As regards the alcohol proposal, I concur with our finance spokesperson, Deputy Michael McGrath, that the emphasis is the wrong way around. There is a fundamental problem with how alcohol is sold in this country. It is having a major impact on our young people. There is not a Deputy in the House who would not agree with me when I say that something has to be done about it. It means our taxation structure must be reorientated in a way that disincentivises the purchase of alcohol in the off-trade sector, particular in large multiples.

The safest place to have a drink now is in a pub. We must re-examine this matter again but the problem is that the public house has been outbid on pricing by other centres. We have youngsters buying big slabs and ending up on the greens. At home, there is no proper measure of what one is drinking, be it wine or spirits. One of the safest places to have a drink, therefore, is in a pub. I am talking about quantity and the public health perspective. The emphasis in the Government's approach is wrong. We had a different approach by putting the emphasis on the off-trade, and particularly trying to counteract the situation where large multiples have become significant players in the sale of alcohol, which was never intended. The taxation proposal before us misses a fundamental opportunity to redress that situation in addition to other proposals.

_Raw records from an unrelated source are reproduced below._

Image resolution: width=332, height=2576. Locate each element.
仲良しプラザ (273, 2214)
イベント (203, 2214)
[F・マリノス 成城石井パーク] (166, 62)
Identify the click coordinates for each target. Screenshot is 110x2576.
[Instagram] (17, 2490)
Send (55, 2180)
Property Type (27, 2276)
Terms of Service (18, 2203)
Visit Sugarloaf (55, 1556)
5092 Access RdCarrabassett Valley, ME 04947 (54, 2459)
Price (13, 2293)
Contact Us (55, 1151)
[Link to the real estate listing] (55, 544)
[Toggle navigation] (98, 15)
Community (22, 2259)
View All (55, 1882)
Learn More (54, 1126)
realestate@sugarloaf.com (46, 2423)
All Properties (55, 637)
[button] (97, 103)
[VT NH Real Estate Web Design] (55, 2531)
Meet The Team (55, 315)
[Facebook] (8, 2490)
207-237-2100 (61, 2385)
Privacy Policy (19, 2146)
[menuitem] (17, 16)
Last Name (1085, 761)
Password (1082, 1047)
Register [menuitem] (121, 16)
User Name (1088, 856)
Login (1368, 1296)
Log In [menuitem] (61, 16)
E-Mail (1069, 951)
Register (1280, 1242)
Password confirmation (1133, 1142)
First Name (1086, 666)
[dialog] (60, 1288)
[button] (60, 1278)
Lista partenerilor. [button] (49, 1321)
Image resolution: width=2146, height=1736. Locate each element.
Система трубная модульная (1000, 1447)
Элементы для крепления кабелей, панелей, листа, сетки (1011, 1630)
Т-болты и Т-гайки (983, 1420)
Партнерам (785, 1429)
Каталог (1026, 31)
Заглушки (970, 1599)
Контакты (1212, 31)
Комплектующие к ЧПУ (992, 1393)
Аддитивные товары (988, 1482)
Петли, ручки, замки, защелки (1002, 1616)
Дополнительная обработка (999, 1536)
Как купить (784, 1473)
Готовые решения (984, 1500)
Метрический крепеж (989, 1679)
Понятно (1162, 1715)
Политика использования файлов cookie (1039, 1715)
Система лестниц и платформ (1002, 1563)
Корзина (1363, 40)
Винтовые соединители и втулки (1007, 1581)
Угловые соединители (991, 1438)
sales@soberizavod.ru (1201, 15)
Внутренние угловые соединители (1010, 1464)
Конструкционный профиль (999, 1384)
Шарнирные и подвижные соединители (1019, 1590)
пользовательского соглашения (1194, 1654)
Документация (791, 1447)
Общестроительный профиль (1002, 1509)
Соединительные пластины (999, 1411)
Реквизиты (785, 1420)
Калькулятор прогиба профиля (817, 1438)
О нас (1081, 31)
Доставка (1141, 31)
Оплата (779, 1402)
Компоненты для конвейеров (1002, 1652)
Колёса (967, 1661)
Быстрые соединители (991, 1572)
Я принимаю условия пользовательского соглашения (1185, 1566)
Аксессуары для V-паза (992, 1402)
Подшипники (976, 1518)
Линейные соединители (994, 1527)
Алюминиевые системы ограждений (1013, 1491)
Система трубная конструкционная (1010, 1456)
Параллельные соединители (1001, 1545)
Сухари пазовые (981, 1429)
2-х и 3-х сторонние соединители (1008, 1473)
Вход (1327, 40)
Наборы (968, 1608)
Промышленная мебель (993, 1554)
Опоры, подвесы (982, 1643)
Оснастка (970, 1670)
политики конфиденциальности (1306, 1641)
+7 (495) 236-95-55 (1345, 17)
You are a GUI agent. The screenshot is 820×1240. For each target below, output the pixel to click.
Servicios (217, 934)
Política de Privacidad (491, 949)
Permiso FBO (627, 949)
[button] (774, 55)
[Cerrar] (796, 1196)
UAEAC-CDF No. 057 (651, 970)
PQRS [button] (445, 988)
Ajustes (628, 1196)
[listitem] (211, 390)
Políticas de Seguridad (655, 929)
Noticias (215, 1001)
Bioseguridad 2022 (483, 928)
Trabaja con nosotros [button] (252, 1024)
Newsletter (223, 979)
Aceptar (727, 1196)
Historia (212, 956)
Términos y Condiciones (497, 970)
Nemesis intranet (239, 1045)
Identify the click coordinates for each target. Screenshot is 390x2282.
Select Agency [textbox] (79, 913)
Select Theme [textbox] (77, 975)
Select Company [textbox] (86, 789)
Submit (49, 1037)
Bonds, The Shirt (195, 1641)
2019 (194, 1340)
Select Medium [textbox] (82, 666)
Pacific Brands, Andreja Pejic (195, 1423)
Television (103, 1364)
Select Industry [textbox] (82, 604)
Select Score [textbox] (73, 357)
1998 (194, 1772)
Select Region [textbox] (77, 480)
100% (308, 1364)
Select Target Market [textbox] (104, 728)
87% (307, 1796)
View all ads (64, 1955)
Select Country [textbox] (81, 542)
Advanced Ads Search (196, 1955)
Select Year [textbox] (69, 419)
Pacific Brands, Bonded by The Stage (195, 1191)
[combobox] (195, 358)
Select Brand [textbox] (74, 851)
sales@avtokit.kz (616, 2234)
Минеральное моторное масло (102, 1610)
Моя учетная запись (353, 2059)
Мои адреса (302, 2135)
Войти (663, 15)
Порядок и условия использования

Our document contained an interesting proposal on tobacco which we received from the Irish Cancer Society and the Irish Heart Foundation. They made the point that the tobacco sector's revenue from a packet of cigarettes has increased from €1 to €1.84 in the decade to 2010. Therefore, despite all the increases in tobacco taxes, the industry itself has increased its take from the consumer over that decade. Essentially, the industry has used the opportunity offered by tax increases on tobacco to increase its own profits.

We have endorsed the proposals of the Irish Heart Foundation and the Irish Cancer Society that tobacco prices should be controlled in the same way as energy prices and taxi fares. With such a change, the proportion of the retail price of tobacco going to the Exchequer would increase. Without imposing hardship on individual smokers, the Exchequer could get a far greater yield if the proposal of the Irish Heart Foundation and the Irish Cancer Society was to be adopted. It could raise in the order of €100 million in the first year and €150 million in subsequent years. The measure that is being proposed today is completely inadequate from a public health perspective. It lacks innovation and a targeted approach which would target the industry and the profit share it garners annually, to such an extent that it has gone from €1 to €1.80 per packet over the past ten years.